Le feste sono passate, la sosta è finita e il Palermo è pronto a tornare in campo.
Impegnati domani, domenica 11 gennaio, alle 15 in trasferta contro il Mantova, i rosanero si preparano per cominciare al meglio questo 2026.
Intervenuto in conferenza stampa alla vigilia del match, il tecnico Filippo Inzaghi ha rilasciato le seguenti dichiarazioni:
“Mi piacerebbe vedere ciò che ho visto nelle ultime sei partite. Si è creato un bel gruppo per cui spero di finire il girone d’andata con una vittoria. Chiuderemmo un bel girone d’andata. Sono molto fiducioso. La squadra sta crescendo gara dopo gara. I ragazzi li ho trovati allenati”.
CALCIOMERCATO
Ad oggi il Palermo ha detto addio sia a Bardi che a Brunori, il portiere già avversario nella partita di domani:
“Non mi va di parlare di mercato perché la partita contro il Mantova è molto più importante. Ringrazio Bardi e Brunori che si sono comportati bene. Siamo molto forti. Domani ho l’imbarazzo della scelta davanti quindi non mi pongo nessun problema”.
GIRONE DI RITORNO
“Sei giornate fa ho deciso di ragionare in maniera diversa. Ho capito dopo 5 mesi che sono qui molte cose in più. Non mi preoccupo di rincorrere nessuno. È stato un errore fatto spesso qui. Non bisogna rimpiangere chi non c’è. Degli altri mi interessa poco. Sappiamo dove dobbiamo migliorare. La squadra ha trovato consapevolezza. Senza creare identità continueremo a inseguire fantasmi e non costruire nulla”.
MANTOVA
“Banco di prova importante, ma noi siamo il Palermo. Li ho visti decisi e spero che facciano vedere ciò che mi fanno vedere in allenamento ogni giorno. Bardi? Ci conosce bene. Mi dispiace averlo perso però era giusto che ambisse a giocare di più. È un ragazzo che merita. Se farà bene saremo tutti contenti. Il Mantova con il nuovo allenatore ha un gioco più verticale. Per vincere ci vorrà il miglior Palermo. Ma la squadra ha acquisito nuova consapevolezza”.
INFORTUNI
“Domani per fortuna ci saranno tutti. La mia valutazione su Bereszyński, Pierozzi e Gyasi sarà solo fisica. Però ho comunque l’imbarazzo della scelta perché c’è anche Peda. È un grande vantaggio avere i cambi che non avevamo a Padova”.
STATISTICHE
“Se il Palermo non ha mai vinto a Mantova allora è arrivato il momento di farlo. Ha un allenatore bravo, le sue squadre sono toste e sicuramente ci daranno filo da torcere. I giocatori saranno stimolati. Sappiamo della nostra forza. In questo anno nuovo voglio vedere la squadra che domini, senza presunzione, ma con consapevolezza”.
RINAUDO
“Con lui abbiamo condiviso esperienza stupenda. Era anche al mio matrimonio. È un mio caro amico. Saremo avversari, ma spero che comunque lui faccia bene”.

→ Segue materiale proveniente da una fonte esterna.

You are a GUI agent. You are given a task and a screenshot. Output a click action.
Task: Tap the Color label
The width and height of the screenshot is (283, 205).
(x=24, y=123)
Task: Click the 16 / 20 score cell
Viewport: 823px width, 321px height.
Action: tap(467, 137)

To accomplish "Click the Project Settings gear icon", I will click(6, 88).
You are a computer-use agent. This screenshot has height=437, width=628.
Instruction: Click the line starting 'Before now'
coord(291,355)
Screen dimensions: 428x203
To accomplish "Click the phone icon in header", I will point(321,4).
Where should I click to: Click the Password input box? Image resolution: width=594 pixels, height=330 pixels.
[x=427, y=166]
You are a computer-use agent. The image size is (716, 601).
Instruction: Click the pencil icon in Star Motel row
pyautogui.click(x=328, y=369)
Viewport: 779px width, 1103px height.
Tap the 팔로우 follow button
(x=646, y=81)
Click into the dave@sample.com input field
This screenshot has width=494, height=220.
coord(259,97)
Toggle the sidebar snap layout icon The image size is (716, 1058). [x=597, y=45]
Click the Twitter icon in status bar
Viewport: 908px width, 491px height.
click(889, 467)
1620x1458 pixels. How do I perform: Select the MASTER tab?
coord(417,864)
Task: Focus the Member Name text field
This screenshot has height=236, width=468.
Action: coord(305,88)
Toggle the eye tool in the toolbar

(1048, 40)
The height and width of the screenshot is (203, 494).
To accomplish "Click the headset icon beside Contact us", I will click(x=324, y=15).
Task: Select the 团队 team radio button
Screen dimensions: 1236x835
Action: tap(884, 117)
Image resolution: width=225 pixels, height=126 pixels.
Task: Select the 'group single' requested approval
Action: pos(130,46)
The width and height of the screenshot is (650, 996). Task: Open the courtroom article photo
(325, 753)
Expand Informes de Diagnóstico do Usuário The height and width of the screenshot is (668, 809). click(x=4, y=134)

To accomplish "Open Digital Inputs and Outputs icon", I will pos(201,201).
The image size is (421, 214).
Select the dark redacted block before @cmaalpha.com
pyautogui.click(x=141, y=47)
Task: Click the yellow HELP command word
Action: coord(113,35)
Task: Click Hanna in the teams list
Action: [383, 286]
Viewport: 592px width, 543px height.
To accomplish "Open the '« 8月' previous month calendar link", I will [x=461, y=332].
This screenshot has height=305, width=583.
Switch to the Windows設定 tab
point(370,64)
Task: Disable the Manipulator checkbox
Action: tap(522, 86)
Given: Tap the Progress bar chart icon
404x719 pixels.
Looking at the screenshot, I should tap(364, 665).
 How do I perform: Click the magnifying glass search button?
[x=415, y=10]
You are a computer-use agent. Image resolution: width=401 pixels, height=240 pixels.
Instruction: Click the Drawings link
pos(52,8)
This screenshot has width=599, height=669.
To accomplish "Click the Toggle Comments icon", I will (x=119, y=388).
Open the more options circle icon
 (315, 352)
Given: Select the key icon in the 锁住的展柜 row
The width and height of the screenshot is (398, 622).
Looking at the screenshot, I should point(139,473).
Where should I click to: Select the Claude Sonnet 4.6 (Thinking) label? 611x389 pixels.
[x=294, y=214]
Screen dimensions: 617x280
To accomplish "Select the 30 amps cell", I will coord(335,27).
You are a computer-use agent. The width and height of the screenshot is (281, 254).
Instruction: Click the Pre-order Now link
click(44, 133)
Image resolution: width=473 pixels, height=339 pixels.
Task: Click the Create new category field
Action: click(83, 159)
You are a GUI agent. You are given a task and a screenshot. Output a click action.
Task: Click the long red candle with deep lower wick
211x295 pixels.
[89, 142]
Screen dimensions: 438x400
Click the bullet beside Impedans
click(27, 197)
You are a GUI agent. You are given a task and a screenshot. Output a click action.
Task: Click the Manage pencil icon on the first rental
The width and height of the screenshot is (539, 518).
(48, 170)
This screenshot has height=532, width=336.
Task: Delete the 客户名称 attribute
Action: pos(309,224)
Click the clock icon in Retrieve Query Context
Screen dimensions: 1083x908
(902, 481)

ATTEGGIAMENTO E FORMAZIONE
“Secondo me questa squadra ha ampi margini di miglioramento. Mi piacerebbe vedere in trasferta ciò che vediamo in casa. Soffrire il meno possibile anche se in Serie B è complicato. I dubbi sulla formazione ce li ho perché sono tornati tutti a stare bene. I dubbi sono tanti e questa è la nostra forza”.
LIVELLO
“Quando ti ritrovi ad allenare con 15-16 giocatori è sicuramente un modo per alzare l’asticella negli allenamenti. Corona? Sia la sua sfortuna che la nostra fortuna è quella di trovarsi davanti il miglior attaccante della B. Ma sono convinto ci possa dare tante soddisfazioni”.
CONSAPEVOLEZZA
“Si respira una bella aria. All’interno del gruppo ho sempre respirato, fin dall’inizio, una bella aria. Non c’è mai stata una lamentela o una multa. Da Chiavari è scattato qualcosa di diverso. Il fatto che la concorrenza sia stimolante mi rende soddisfatto. Il campo dirà se ho visto bene o male”.